◆ Exercise inputs ◆

——————

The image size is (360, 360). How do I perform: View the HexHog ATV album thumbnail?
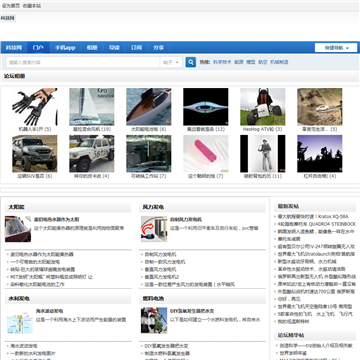(263, 107)
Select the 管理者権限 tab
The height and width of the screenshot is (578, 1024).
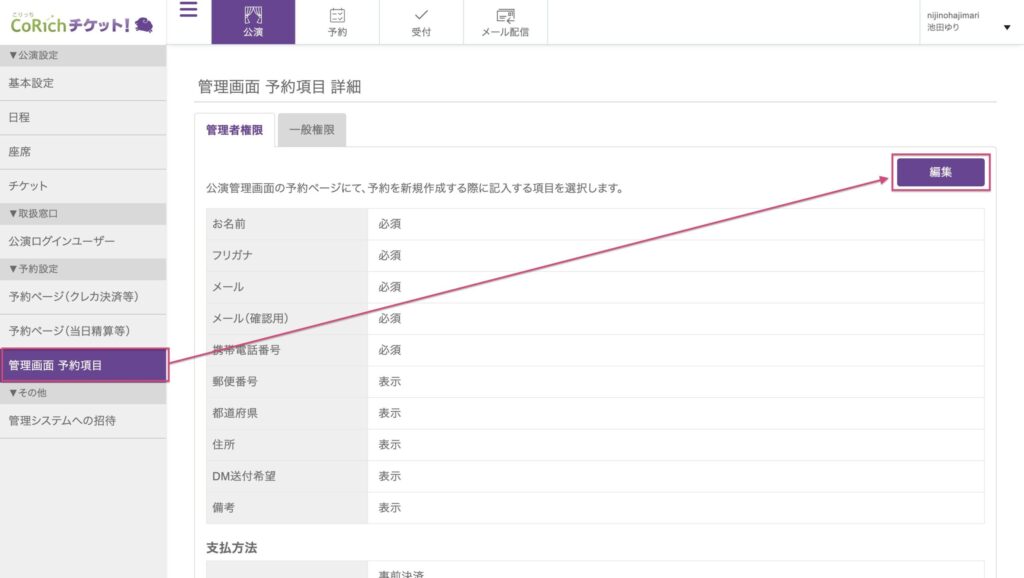234,130
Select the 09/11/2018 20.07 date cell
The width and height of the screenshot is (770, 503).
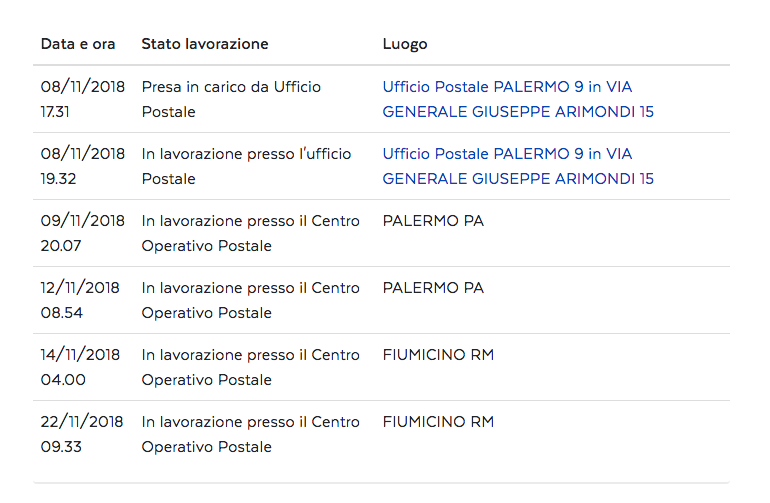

——————

◆ Stated task ◆
Can you copy the data word for word, from the line with "Select the 09/11/2018 20.07 date cell" up to and including the final line, leaving out the pictures?

◆ Result ◆
Select the 09/11/2018 20.07 date cell
The width and height of the screenshot is (770, 503).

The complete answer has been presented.